Beach mentioned ‘history’ above, but this is not a history book per se. What we actually have is a ‘character’, the American author Tony Perrottet leading his family (wife and two sons) through sites with sexual histories in Britain and continental Europe. These range from the Hell Fire Clubs in Scotland, to a Pyrenean town with memories of a fourteenth-century inquisition – Albigensians did ‘it’ in front of church altars, to the search for the brothels of nineteenth-century Paris. In other words anything goes bar the Etruscans and, thank God, the Vikings.
The author reminds Beach of Bill Bryson – I bet he is sick of hearing that! – and some of his exploits such as his extraordinary attempts to get into the Marquis de Sade’s dungeon are well worth reading: particularly when you think of the efforts that some local virgins made to get out of the same. What Beachcombing found a little worrying was the running joke of trying to keep the purpose of the trip from the author’s ten and four year old sons. ‘Where’s Daddy going? [the elder son] started asking whenever I slipped out. ‘Oh, he’s got work to do’ [the wife] would mutter dryly pushing my copy of Juliette [by De Sade] under the bed with her foot.
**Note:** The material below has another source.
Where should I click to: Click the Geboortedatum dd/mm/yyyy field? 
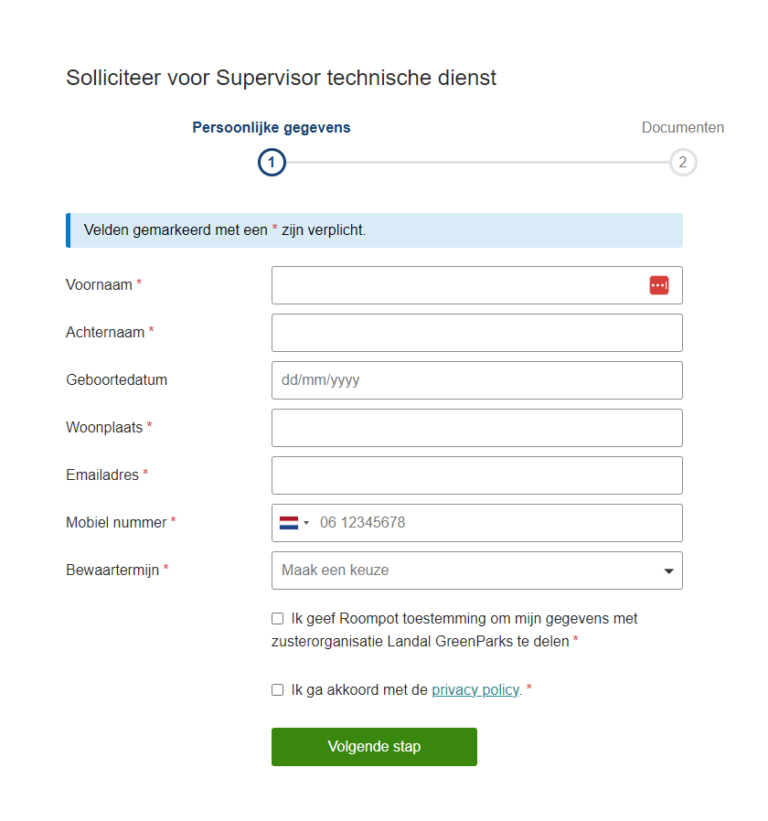click(477, 380)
The cover displayed the heroine with a strap-on dildo brutalizing a gagged shepherd.’ Beach never quite decided what he made of this type of humour. But perhaps the discomfort comes close to why the book works: the whole point of this material is that it should, like a Haneke film, unsettle you.
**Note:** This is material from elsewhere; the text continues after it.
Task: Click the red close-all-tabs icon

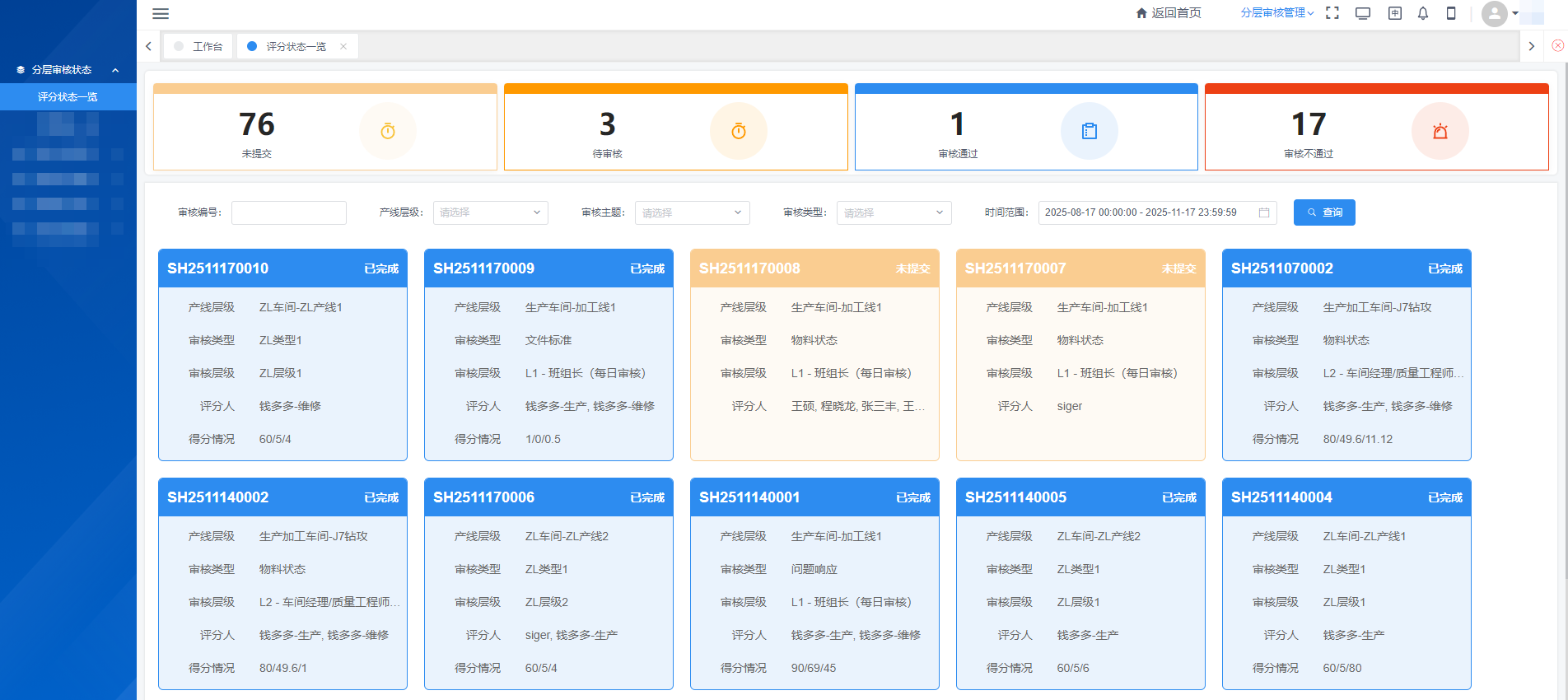Action: click(1557, 46)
Oh and there is also a little gripe: if you purchase a book called The Sinner’s Grand Tour you might reasonably expect, well, the Grand Tour. Beach bought this volume on the strength of ‘Grand Tour’ thinking that here we would have northern travellers making merry in seventeenth- and eighteenth-century southern Europe, something reinforced by Renaissance statues on the front cover and a man and woman in great-grandparent-clothes groping. As Beachcombing confessed above he has a thing about sultry Mediterranean beauty: the idea of an unbalanced Georgian licking his lips as he rode towards Naples was one Beach relished.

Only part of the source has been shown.